How can I replace FFN with LSTM?

Inside the Transformer encoder, there’s a FFN which I want to replace with LSTM to check performance improvements, how should I go about it?

The transformer inputs are of the form torch.Size([16, 12, 170, 152]) → (batch, timestamps, sensors, embedding_dim) but LSTM only works for 3D data so what would be the proceed?

Should I make the 4d data to 3d for LSTM by multiplying the indices 0 and 1 giving (batch * timestamps, sensors, embedding_dim) and then back to 4d for the rest of the model or is there keras.layers.TimeDistributed or try something else?

Hm, the expected input for the transformer is typically 3d: (batch_size, seq_len, embed_size), which is also the input and output for the FFN layer. So this would be perfectly valid input for a nn.LSTM with batch_first=True.

I’m not sure how you put 4d data into a transformer.

That being said, one of the motivation behind the transformer architecture was to get rid of recurrences to yield a better parallelization. So it’s not obvious why you want to bring them back :).

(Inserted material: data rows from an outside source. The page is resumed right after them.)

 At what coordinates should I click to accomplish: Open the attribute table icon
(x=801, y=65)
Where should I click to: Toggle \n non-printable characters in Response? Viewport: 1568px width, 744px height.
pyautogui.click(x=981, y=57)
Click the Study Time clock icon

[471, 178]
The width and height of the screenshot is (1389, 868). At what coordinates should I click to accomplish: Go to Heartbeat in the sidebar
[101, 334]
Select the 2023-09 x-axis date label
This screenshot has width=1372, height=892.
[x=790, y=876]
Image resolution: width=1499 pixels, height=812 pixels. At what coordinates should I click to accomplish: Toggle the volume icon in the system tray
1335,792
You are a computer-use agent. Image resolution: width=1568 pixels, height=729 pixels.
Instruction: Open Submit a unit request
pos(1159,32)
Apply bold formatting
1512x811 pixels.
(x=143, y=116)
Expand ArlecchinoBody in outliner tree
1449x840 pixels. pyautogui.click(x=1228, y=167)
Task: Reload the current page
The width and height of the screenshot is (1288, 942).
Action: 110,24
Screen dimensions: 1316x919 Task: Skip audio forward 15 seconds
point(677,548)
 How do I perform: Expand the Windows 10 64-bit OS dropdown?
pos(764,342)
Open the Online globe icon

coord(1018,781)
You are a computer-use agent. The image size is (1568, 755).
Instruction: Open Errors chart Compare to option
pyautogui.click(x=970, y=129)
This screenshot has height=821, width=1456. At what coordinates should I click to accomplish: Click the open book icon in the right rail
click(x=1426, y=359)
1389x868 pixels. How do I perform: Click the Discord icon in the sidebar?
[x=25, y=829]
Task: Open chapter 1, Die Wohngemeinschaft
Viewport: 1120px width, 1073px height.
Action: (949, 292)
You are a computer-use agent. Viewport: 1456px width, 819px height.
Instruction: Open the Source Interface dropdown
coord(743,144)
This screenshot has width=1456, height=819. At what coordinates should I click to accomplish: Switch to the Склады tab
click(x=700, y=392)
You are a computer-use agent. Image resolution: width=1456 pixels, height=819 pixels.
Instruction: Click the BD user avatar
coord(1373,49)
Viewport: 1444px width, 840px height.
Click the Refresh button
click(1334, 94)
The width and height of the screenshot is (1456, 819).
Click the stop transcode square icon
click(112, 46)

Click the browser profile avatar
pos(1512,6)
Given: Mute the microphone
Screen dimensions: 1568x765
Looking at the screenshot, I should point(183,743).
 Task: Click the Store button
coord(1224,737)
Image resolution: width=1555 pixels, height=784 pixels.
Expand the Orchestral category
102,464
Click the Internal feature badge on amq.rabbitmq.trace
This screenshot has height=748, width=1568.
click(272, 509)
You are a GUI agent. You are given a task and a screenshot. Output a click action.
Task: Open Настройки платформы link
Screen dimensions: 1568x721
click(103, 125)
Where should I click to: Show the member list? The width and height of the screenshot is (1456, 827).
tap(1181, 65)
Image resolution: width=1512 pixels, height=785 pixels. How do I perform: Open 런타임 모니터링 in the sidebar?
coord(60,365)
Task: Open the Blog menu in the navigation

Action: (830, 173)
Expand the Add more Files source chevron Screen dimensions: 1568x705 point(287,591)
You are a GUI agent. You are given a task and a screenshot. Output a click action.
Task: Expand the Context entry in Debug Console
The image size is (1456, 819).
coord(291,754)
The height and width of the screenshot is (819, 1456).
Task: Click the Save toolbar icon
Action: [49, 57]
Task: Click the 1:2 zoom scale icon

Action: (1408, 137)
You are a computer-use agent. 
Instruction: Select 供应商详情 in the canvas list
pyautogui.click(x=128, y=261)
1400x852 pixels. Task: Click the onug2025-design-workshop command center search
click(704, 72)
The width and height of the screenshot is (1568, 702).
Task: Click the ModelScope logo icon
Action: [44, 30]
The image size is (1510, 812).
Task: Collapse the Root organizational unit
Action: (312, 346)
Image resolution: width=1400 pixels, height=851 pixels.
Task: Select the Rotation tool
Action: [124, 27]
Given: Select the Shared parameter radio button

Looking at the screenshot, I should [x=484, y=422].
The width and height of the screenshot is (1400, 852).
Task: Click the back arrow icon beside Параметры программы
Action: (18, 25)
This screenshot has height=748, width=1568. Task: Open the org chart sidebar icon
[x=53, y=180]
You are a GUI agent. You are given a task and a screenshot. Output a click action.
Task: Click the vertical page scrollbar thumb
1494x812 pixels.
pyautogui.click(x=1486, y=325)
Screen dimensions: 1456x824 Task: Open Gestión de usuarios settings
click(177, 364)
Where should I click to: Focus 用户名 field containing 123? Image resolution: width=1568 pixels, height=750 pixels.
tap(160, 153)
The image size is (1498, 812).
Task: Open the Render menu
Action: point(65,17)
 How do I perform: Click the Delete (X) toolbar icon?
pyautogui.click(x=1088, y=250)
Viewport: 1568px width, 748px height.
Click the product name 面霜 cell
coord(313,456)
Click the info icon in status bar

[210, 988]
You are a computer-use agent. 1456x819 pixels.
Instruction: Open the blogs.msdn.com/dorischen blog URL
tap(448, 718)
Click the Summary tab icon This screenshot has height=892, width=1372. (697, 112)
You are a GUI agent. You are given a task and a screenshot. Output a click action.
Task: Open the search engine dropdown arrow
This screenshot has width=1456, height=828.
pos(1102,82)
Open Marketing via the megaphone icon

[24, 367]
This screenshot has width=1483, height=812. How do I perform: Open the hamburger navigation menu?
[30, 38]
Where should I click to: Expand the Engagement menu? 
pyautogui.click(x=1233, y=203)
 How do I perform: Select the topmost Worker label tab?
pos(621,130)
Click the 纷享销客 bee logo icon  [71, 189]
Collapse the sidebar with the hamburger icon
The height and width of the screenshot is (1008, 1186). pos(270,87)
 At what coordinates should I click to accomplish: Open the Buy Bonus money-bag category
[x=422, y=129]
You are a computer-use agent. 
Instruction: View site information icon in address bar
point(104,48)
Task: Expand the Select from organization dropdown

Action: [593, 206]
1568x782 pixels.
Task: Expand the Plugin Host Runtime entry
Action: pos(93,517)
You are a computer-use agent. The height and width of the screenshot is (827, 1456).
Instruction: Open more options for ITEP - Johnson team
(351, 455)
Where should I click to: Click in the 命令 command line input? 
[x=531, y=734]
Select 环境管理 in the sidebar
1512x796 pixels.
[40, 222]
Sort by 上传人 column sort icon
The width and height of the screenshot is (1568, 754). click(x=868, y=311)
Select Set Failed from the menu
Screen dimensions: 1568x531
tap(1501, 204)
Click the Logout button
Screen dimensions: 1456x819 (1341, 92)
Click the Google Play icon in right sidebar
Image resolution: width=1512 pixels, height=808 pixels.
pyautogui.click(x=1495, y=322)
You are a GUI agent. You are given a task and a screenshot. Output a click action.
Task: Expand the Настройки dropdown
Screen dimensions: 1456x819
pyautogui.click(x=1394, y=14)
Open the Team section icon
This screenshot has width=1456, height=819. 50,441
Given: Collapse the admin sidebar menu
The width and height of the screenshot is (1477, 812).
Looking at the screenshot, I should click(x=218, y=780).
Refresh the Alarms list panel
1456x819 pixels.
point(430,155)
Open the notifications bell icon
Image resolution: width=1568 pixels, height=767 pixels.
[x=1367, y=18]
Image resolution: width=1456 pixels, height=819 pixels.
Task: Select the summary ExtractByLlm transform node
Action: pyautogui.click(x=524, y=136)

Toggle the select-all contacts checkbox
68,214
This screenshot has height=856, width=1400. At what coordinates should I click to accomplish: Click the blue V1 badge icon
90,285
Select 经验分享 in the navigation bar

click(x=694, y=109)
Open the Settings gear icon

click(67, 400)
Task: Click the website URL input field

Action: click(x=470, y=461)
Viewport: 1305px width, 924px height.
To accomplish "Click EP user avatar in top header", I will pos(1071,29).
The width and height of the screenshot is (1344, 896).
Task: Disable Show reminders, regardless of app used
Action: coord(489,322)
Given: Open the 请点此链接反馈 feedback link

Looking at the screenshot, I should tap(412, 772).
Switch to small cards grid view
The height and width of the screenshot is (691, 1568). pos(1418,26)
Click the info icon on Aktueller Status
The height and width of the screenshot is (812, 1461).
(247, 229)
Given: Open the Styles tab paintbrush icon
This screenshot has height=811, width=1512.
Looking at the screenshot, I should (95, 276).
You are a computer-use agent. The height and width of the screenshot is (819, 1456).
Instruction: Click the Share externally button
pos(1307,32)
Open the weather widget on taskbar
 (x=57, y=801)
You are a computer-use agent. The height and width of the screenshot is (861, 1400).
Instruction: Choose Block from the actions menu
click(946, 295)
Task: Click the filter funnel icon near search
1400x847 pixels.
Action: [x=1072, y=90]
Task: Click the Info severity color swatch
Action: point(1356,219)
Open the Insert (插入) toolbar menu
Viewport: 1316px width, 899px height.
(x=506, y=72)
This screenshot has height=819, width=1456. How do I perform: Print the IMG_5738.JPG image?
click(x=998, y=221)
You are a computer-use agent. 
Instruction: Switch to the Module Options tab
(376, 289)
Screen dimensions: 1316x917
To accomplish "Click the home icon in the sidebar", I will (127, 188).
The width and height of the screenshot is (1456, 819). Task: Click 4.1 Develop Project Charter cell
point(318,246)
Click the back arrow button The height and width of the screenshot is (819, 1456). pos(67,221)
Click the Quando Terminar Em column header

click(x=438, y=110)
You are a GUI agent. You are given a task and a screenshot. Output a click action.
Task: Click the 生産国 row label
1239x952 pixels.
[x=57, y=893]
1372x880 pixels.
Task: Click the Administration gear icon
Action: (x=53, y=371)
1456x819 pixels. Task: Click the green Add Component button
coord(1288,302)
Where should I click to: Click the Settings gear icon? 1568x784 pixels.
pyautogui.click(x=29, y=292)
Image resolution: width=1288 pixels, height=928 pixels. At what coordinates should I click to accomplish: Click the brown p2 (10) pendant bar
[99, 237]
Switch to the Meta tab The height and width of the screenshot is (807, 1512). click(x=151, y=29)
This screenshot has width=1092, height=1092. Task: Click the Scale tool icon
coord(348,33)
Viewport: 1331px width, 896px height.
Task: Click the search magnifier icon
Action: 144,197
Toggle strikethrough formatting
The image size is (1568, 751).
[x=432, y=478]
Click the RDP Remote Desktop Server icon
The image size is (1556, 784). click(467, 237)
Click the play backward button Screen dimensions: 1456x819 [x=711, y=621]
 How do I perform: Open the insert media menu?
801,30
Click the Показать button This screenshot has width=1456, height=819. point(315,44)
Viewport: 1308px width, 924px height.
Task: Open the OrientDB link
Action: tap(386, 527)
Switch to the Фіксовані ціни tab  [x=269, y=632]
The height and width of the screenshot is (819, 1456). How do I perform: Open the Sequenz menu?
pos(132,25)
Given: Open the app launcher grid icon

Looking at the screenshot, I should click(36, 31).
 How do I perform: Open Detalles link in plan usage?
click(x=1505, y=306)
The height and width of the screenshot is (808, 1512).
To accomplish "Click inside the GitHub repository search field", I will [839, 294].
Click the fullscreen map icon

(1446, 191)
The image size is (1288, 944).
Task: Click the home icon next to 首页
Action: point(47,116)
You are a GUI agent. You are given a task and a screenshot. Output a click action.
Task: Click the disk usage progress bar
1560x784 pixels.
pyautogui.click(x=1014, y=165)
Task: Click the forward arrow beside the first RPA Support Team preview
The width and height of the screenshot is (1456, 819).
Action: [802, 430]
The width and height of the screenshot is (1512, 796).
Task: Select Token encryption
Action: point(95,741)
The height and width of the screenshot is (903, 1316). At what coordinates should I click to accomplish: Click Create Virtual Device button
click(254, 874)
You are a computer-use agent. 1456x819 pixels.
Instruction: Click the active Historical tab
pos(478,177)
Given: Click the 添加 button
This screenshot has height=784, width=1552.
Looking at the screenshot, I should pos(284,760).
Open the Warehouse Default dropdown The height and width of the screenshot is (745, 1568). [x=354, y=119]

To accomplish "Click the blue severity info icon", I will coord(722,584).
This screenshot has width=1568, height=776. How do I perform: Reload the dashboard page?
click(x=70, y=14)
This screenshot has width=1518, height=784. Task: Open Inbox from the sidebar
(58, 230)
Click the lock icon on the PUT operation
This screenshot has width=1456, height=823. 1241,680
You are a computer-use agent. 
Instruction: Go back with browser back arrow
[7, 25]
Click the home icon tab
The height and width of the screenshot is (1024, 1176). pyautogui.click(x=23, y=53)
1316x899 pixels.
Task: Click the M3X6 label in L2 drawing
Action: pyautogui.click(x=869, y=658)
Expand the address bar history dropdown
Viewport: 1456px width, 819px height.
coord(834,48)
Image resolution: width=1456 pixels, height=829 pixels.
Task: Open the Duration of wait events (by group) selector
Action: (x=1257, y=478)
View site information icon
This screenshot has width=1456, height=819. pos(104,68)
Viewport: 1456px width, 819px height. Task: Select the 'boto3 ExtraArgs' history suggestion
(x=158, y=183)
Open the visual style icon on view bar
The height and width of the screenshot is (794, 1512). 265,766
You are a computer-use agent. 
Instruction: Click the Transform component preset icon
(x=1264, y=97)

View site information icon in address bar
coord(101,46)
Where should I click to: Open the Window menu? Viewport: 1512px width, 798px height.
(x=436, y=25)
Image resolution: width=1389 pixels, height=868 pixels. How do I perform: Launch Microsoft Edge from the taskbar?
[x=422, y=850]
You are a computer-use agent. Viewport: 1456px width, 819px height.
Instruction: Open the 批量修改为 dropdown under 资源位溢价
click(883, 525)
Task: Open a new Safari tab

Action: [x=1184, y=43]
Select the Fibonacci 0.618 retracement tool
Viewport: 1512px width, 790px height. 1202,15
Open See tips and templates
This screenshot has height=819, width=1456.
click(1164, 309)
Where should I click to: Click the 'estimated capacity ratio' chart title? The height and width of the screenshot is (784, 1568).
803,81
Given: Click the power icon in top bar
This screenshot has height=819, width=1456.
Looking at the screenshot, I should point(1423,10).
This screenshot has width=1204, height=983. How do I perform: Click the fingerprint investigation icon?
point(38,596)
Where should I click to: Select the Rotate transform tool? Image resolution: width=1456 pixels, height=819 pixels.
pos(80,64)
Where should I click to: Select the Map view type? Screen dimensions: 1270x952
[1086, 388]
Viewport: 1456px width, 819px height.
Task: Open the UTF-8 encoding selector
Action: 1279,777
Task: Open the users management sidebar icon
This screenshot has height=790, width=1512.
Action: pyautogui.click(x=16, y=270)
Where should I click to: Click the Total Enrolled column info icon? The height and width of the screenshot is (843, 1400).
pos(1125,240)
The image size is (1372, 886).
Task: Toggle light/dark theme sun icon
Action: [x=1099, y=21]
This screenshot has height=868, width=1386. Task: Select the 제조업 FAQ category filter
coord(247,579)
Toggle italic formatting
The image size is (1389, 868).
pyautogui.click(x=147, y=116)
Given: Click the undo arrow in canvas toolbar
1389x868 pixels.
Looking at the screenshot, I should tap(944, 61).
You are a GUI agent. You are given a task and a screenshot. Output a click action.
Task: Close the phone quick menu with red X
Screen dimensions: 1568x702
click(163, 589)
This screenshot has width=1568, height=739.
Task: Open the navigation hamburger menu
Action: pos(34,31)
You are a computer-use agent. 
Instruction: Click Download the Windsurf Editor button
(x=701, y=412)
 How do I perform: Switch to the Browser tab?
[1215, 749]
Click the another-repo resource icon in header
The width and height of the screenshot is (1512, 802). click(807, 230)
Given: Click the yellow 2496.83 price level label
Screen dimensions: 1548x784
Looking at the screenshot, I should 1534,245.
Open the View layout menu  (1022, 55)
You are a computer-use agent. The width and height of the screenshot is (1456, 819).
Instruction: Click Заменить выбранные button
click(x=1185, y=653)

in my case, the seq_len is a 2D tensor since its a spatio-temporal dataset, where the sensors are located at different spots and each collects data at periodic intervals so that adds another dimension making the input 4D.

The primary motivation was to understand the impact of the FFN layer to the overall accuracy and then to see the impact of replacing it with other neural architectures like LSTM and GRU.

So can you already train an basic transformer with this input without any changes to the FFN layer. And if so, how?

Yeah, the basic transformer is working and producing results. Here’s the link to the model code:

Ah, OK… you’re already have your custom transformer implementation. To be honest, I’m not really sure how transformer semantics transfers from 3d to 4d input data.

I think for most of the spatio-temporal tasks or video stuff, the transformer would have to deal with 4d input data. Would you suggest converting 4d input to 3d for transformers?